Belgrade Oblast (Београдска област) was one of the oblasts of the Kingdom of Serbs, Croats and Slovenes from 1922 to 1929. Its administrative center was Belgrade.

==History==

The Kingdom of Serbs, Croats and Slovenes was formed in 1918 and was initially divided into counties and districts (this division was inherited from previous state administrations). In 1922, new administrative units known as oblasts (Serbo-Croatian: oblasti / области) were introduced and the whole country was divided into 33 oblasts.

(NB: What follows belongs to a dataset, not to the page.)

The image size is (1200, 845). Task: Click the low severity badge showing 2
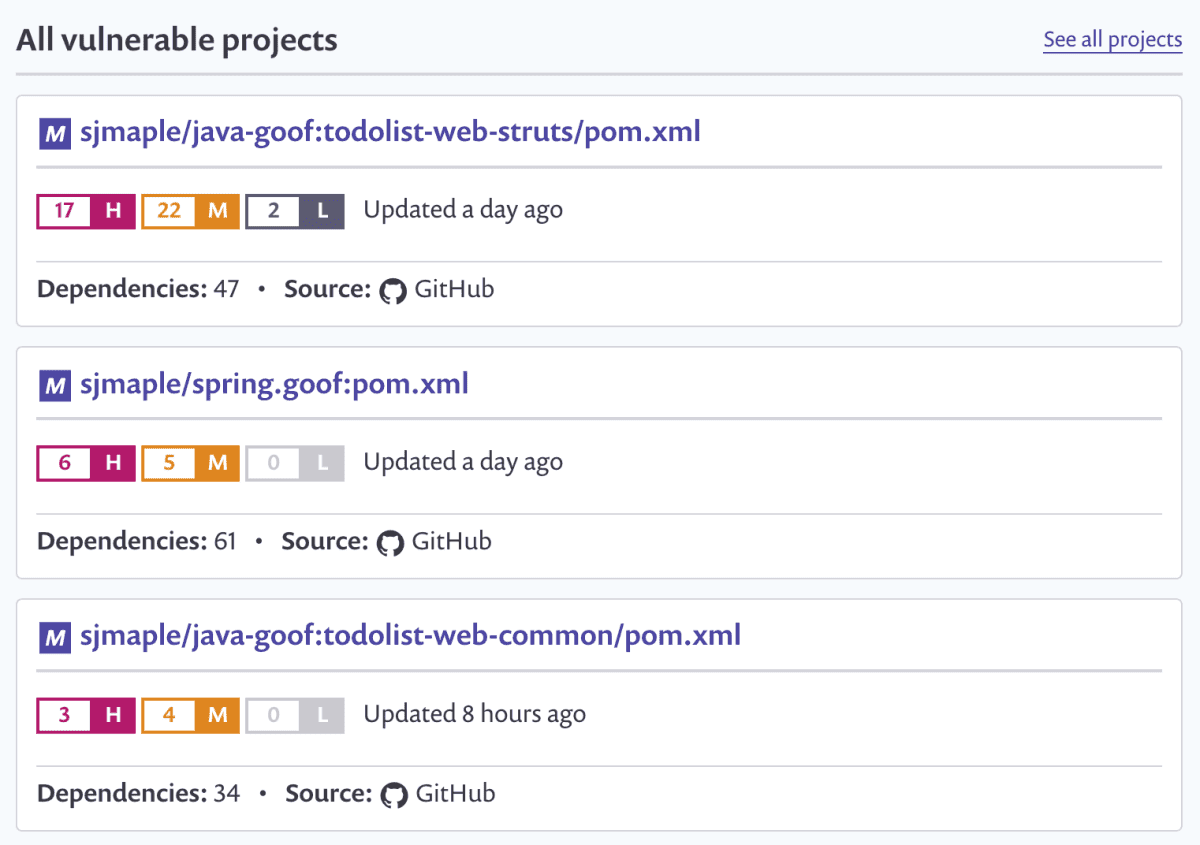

Before 1922, the territory of the Belgrade Oblast was part of the Belgrade, Novi Sad, and Veliki Bečkerek districts.

In 1924, as a result of an adjustment of the border between the Kingdom of Serbs, Croats and Slovenes and Romania, the town of Žombolj (Jimbolia) was transferred to Romania.

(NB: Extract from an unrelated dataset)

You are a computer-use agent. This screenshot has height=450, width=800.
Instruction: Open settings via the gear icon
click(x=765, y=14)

In 1929, 33 oblasts were administratively replaced with 9 banovinas and one district, and the territory of the Belgrade Oblast was administratively divided between the Belgrade City Administration and the Danube Banovina.

==Geography==

The Belgrade Oblast included a small northern part of Šumadija near Belgrade, western parts of Banat and eastern parts of Bačka. It shared borders with the Bačka Oblast and Syrmia Oblast in the west, the Valjevo Oblast in the southwest, the Podunavlje Oblast in the southeast, Romania in the northeast and Hungary in the north.

==Demographics==

According to the 1921 census, the oblast had a linguistically heterogeneous population: speakers of Serbo-Croatian were dominant in the cities of Belgrade, Pančevo, Veliki Bečkerek and Velika Kikinda, as well as in the districts of Belgrade, Umka, Kovačica, Veliki Bečkerek, Turski Bečej, Velika Kikinda, Titel and Žabalj; speakers of German were dominant in the district of Pančevo; speakers of Romanian were dominant in the district of Žombolj; while speakers of Hungarian were dominant in the city of Senta and in the districts of Senta, Stari Bečej and Turska Kanjiža.

==Administrative units==

The oblast included the following districts:
- Belgrade
- Kovačica
- Pančevo
- Senta
- Stari Bečej
- Titel
- Turska Kanjiža
- Turski Bečej
- Umka
- Velika Kikinda
- Veliki Bečkerek
- Žabalj
- Žombolj

Besides these districts, several cities in the oblast had a separate status:
- Belgrade
- Pančevo
- Senta
- Velika Kikinda
- Veliki Bečkerek

==Cities and towns==

The main cities and towns in the oblast were:
- Belgrade
- Pančevo
- Senta
- Stari Bečej
- Velika Kikinda
- Veliki Bečkerek

All the mentioned cities and towns are nowadays in Serbia.